To verify that the new independent enclave is being used with an appropriate WLM service class, use the System Display and Search Facility (SDSF) ENC command or view the RMF Monitor III ENCLAVE report (or use any other method to interactively view RMF data).

For a more detailed description of defining Workload Manager (WLM) service definitions (workloads, service classifications, classification rules, subsystem type, and so on) and WLM in general, see System Programmer’s Guide to: Workload Manager (IBM® Redbooks®) and z/OS MVS Planning: Workload Management. For information about configuring the IIPHONORPRIORITY parameter in the IEAOPTxx member of SYS1.PARMLIB, see z/OS MVS Initialization and Tuning Reference. For more information about viewing enclaves using SDSF, see z/OS SDSF Operation and Customization. For additional information about the RMF workload activity report, see z/OS RMF Report Analysis.
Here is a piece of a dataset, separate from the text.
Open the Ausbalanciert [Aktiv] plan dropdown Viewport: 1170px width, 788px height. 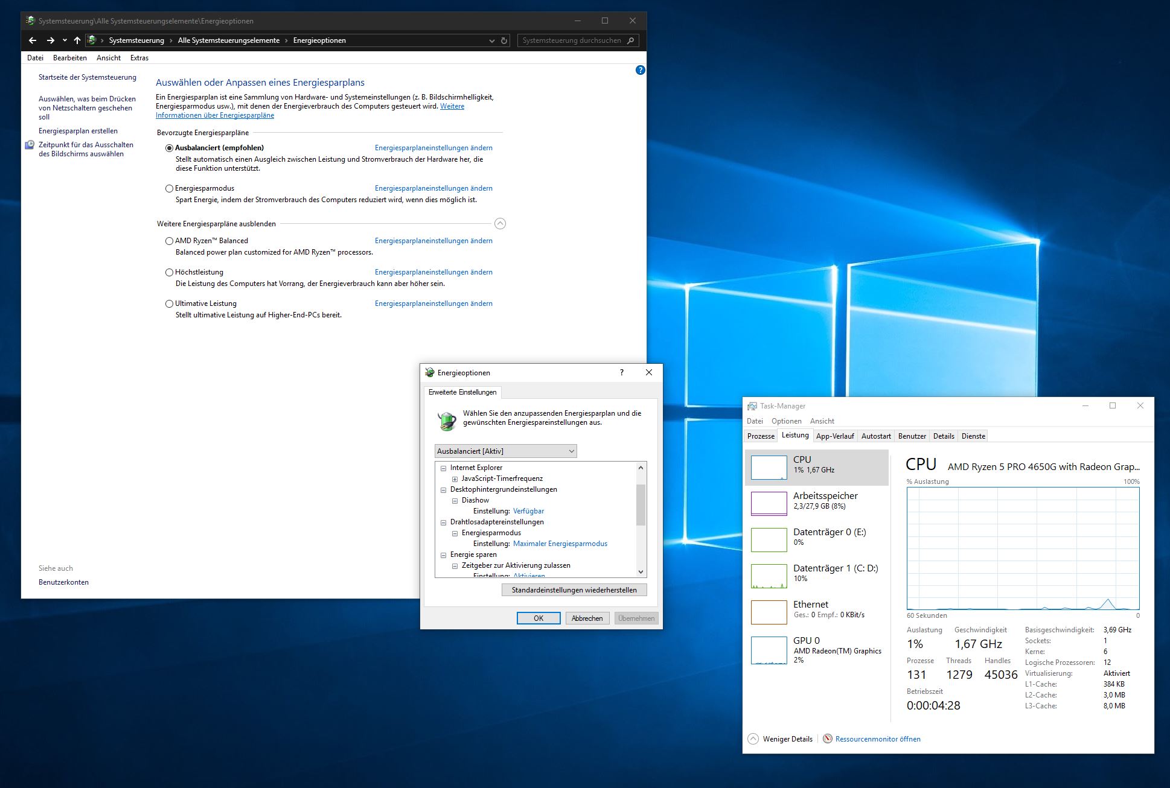click(505, 451)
On system models with no zIIPs (z990, or a z9 or later with no zIIPs configured), you can enable zIIP IP security so that you can project the percentage of existing IPSec workload (running on central processors) that would be eligible to run on zIIPs, if zIIPs were available on the z/OS image. To perform projection analysis, specify ZIIP IPSECURITY on the GLOBALCONFIG statement, and specify PROJECTCPU=YES in the IEAOPTxx member of SYS1.PARMLIB. Run your IPSec workload, and SMF provides accounting information regarding workload that is eligible to run on zIIPs. For information about configuring the PROJECTCPU parameter in the IEAOPTxx member of SYS1.PARMLIB, see z/OS MVS Initialization and Tuning Reference. For information about accounting for zIIP eligibility in SMF record types 30 and 7x, see z/OS MVS System Management Facilities (SMF). For information about zIIP-related reporting updates, see z/OS RMF Report Analysis.